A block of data
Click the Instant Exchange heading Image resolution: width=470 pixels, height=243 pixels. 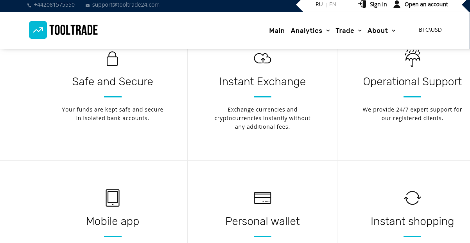click(x=262, y=81)
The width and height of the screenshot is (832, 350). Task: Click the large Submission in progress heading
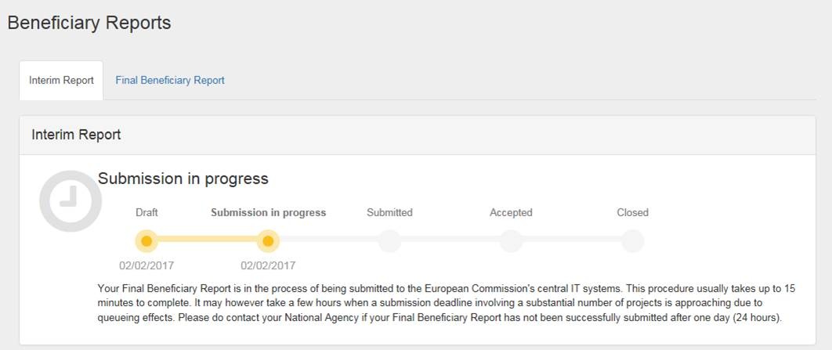(183, 179)
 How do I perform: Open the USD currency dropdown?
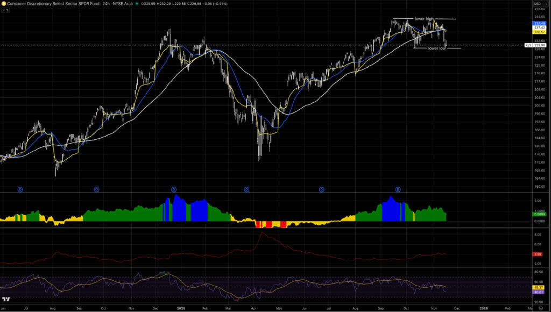(537, 4)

### PROBLEM TO SOLVE:
Could you write out the items again, starting at the line that contains "The width and" and ending at the last of the items, keeping their wording and shifting every coordinate in the answers by -64? Leave the pictures out of your answer.

### RESPONSE:
The width and height of the screenshot is (832, 350). Task: Click the large Submission in progress heading
(119, 115)
 How do I perform: Open the USD currency dropdown?
(473, -60)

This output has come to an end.